La solution est simple il faut tout recommencer. Réimpression de CV, tournée de tous les bars de la ville et espoir d'entretien. La méthode reste la même si ce n'est que cette fois je taille ma barbe pour retrouver ma lucky moustache qui m'a plutôt réussi pendant que je faisais du stop. Le résultat est loin de mes espérances, je ne décroche qu'un seul entretien dans un bar que j'avais oublié de visiter lors de mon premier passage. Au moins les choses sont claires je n'ai pas le droit à l'erreur. La rencontre a lieu deux jours plus tard, je suis entraîné, prêt, affûté, ce travail il me le faut à tout prix. Ma lucky moustache fait son effet ou du moins c'est ce que je me plais à penser. Je commence quatre jours plus tard et cette fois on me promet un contrat une fois les jours d'essais validés.

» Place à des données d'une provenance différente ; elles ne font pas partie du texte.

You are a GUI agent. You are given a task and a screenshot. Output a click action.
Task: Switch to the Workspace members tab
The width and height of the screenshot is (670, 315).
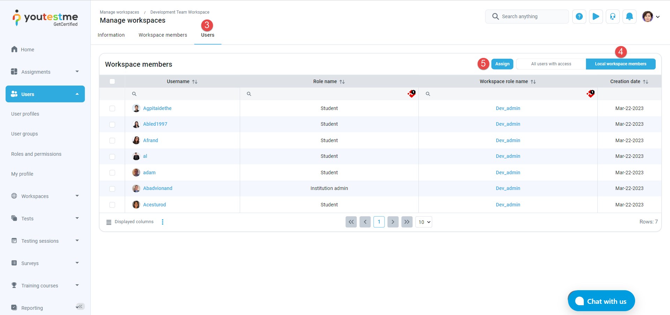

Et bah mazette, il a fallu s'accrocher pour la passer celle-là ! Me voilà reparti dans la course tête baissée et j'en profite pour abandonner le doute sur le bas côté. J'ai un logement, un travail et comme l'impression que plus rien ne peut m'arrêter. Pourtant je ne vois toujours pas la ligne d'arrivée mais plutôt une ombre familière qui commence à se dessiner au loin, c'est déjà la prochaine haie.


Quatrième haie : les petits papiers


Celle-là est moins impressionnante, elle paraît même fragile. À mesure que je m'approche je la vois vaciller dans le vent. Je ne suis maintenant qu'à une enjambée et je comprends qu'elle n'est pas de la même trempe que les autres, celle là n'est faite que de papier. Pourtant la règle reste la même il faut passer au-dessus pour continuer la course.


Pour être honnête elle est faite d'une multitude de papiers. Papier pour justifier de ma présence en territoire norvégien, papier pour m'autoriser à travailler en territoire norvégien, papier pour payer des impôts en territoire norvégien, papier pour ouvrir un compte en banque en territoire norvégien, papier pour expliquer dans quel ordre établir les quatre papiers précédents, papier plié en forme de cocotte en papier (tiens, qu'est-ce qu'il fait là lui ?), papier pour mon contrat de location en territoire norvégien, papier pour ne pas oublier les papiers à accoler à chaque demande de papier. Bref, c'est une piscine de papiers dans laquelle il ne faut surtout pas se noyer car tout doit être fait dans un ordre bien précis pour obtenir le précieux sésame, le D-number. Ça ne vous parle peut-être pas mais c'est un numéro d'identification nécessaire aux étrangers pour toutes les démarches administratives en Norvège, un genre de super numéro de sécurité sociale obligatoire aussi bien pour ouvrir un compte en banque que pour avoir un téléphone norvégien.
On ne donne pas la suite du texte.